Single-cell RNA-seq reveals activation of unique gene groups as a consequence of stem cell-parenchymal cell fusion. Mus musculus

Fusion of donor mesenchymal stem cells with parenchymal cells of the recipient can occur in the brain, liver, intestine and heart following transplantation. The therapeutic benefit or detriment of resultant hybrids is unknown. Here we sought a global view of phenotypic diversification of mesenchymal stem cell-cardiomyocyte hybrids and associated time course. Using single-cell RNA-seq, we found hybrids consistently increase ribosome components and decrease genes associated with the cell cycle suggesting an increase in protein production and decrease in proliferation to accommodate the fused state. But in the case of most other gene groups, hybrids were individually distinct. In fact, though hybrids can express a transcriptome similar to individual fusion partners, approximately one-third acquired distinct expression profiles in a single day. Some hybrids underwent reprogramming, expressing pluripotency and cardiac precursor genes latent in parental cells and associated with developmental and morphogenic gene groups. Other hybrids expressed genes associated with ontologic cancer sets and two hybrids of separate experimental replicates clustered with breast cancer cells, expressing critical oncogenes and lacking tumor suppressor genes. Rapid transcriptional diversification of this type garners consideration in the context of cellular transplantation to damaged tissues, those with viral infection or other microenvironmental conditions that might promote fusion. Overall design: Examination was performed using single-cell RNA-seq of five fusion products (BiFC_D1_F1-5, 24 hours) identified using BiFC, twenty-three fusion products (DC_D1_F1-16, 24 hours; DC_D3_F1-7, 72 hours) identified using dual expression of GFP and mCherry, the parental controls, and the population controls (mMSC_PC and HL1cm_PC). Parental controls included 15 cells of each parental type isolated prior to co-culture (mMSC_1-15 and HL1cm_1-15) and 5 cells of each parental cell type isolated 24 hours after co-culture (mMSC_D1_1-5 and HL1cm_D1_1-5).
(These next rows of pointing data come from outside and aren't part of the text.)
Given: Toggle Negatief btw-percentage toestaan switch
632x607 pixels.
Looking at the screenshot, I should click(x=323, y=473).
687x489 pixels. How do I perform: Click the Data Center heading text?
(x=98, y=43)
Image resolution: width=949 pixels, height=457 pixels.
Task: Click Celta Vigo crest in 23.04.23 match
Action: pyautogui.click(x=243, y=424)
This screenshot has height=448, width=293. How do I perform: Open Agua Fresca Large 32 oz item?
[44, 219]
In addition, a population containing a mixture of both parental cells and fusion products obtained 24 hours after co-culture was included (Mix_D1).
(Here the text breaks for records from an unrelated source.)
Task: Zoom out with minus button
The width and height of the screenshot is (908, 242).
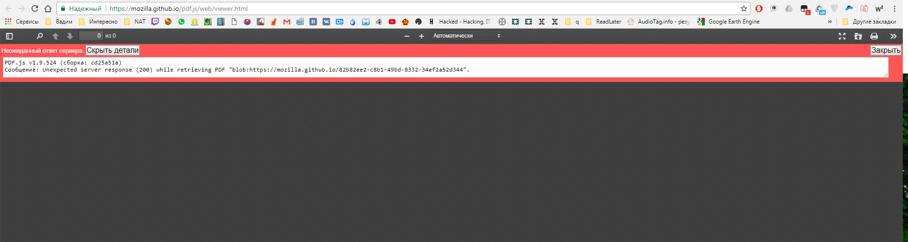Action: [x=407, y=36]
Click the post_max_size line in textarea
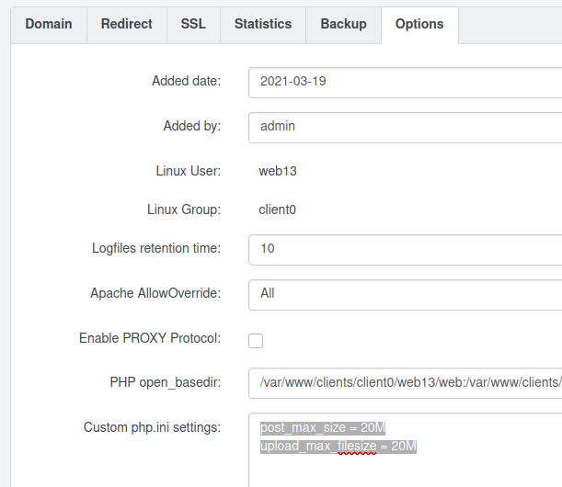This screenshot has height=487, width=562. click(x=323, y=427)
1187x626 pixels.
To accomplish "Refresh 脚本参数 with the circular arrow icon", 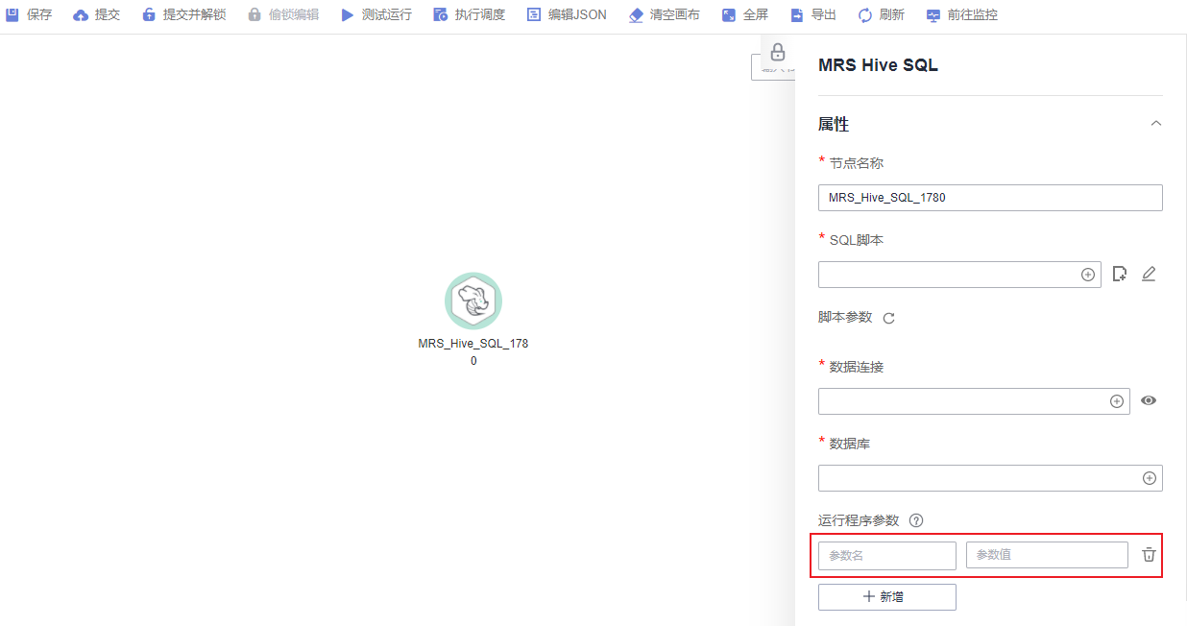I will 888,318.
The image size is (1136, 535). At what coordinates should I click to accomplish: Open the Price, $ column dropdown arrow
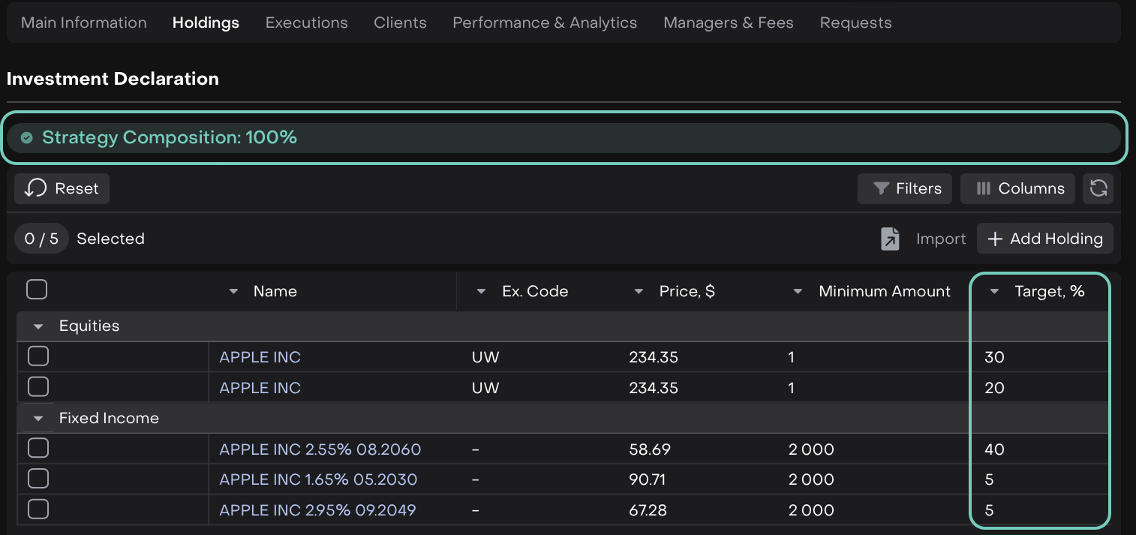[x=639, y=291]
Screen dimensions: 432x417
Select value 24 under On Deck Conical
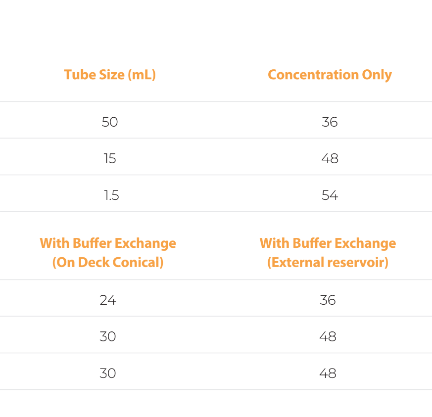click(x=108, y=300)
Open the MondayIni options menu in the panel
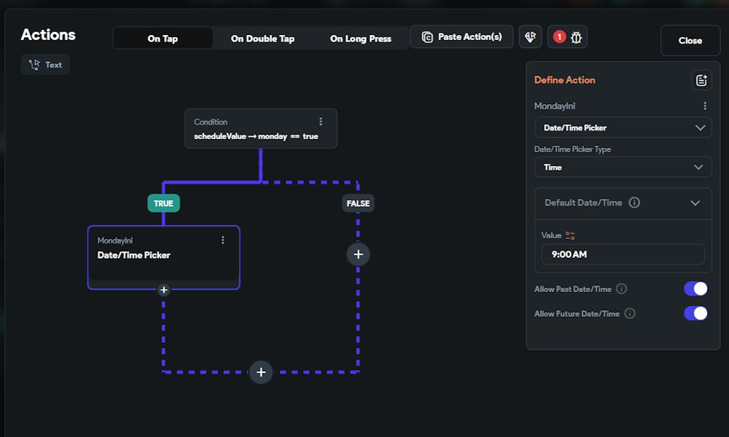Viewport: 729px width, 437px height. pyautogui.click(x=705, y=106)
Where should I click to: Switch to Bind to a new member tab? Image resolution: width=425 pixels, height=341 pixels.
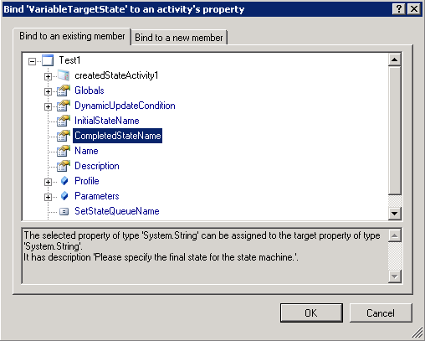(x=179, y=38)
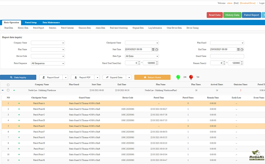
Task: Click the red light status indicator
Action: point(191,77)
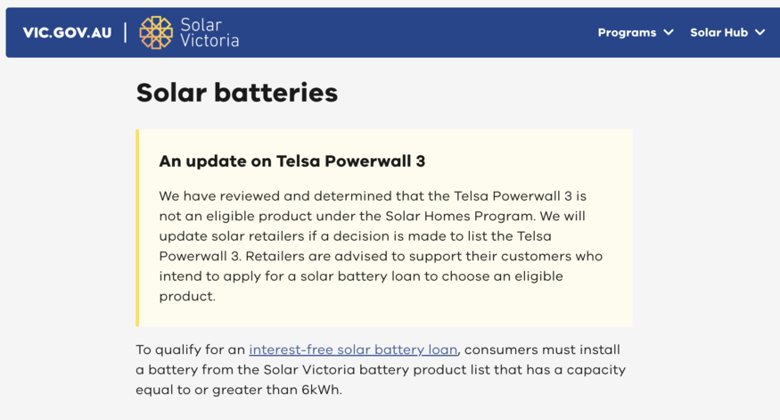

移植后，供体间充质干细胞与受体实质细胞可在脑、肝、肠道及心脏中发生融合。由此产生的杂交细胞的治疗获益与潜在危害目前尚不明确。本研究旨在全面解析间充质干细胞-心肌细胞杂交细胞的表型分化特征及其伴随的时间进程。 本研究采用单细胞RNA测序（single-cell RNA-seq）技术，发现杂交细胞普遍呈现核糖体组分基因表达上调、细胞周期相关基因表达下调的特征，提示其为适应融合状态，蛋白质合成增加而增殖能力降低。但就绝大多数其他基因类别而言，各杂交细胞个体间均存在显著差异。 事实上，尽管部分杂交细胞的转录组可与单一融合亲本相似，但约有三分之一的杂交细胞可在单日之内获得独特的表达谱。部分杂交细胞发生重编程，表达亲本细胞中潜在存在的多能性及心脏前体细胞基因，且这些基因与发育及形态发生相关基因簇相关联。另有部分杂交细胞表达与肿瘤相关基因集相关的基因；在独立实验重复中获得的两株杂交细胞可与乳腺癌细胞聚类，其表达关键癌基因但缺失抑癌基因。 此类快速转录组分化现象，在向受损组织、病毒感染组织或其他可能促进细胞融合的微环境中进行细胞移植时，值得重点关注。 整体实验设计：本研究通过单细胞RNA测序完成相关检测，样本包括： 1. 利用双荧光互补技术（bimolecular fluorescence complementation, BiFC）鉴定得到的5株融合产物（BiFC_D1_F1-5，培养24小时）； 2. 利用绿色荧光蛋白（green fluorescent protein, GFP）与红色荧光蛋白mCherry双表达标记鉴定得到的23株融合产物，其中培养24小时组为DC_D1_F1-16，培养72小时组为DC_D3_F1-7； 3. 亲本对照：共培养前分离的两种亲本细胞各15株（mMSC_1-15与HL1cm_1-15），以及共培养24小时后分离的两种亲本细胞各5株（mMSC_D1_1-5与HL1cm_D1_1-5）； 4. 群体对照：mMSC_PC与HL1cm_PC； 5. 混合样本：共培养24小时后收集的亲本细胞与杂交细胞混合群体（Mix_D1）。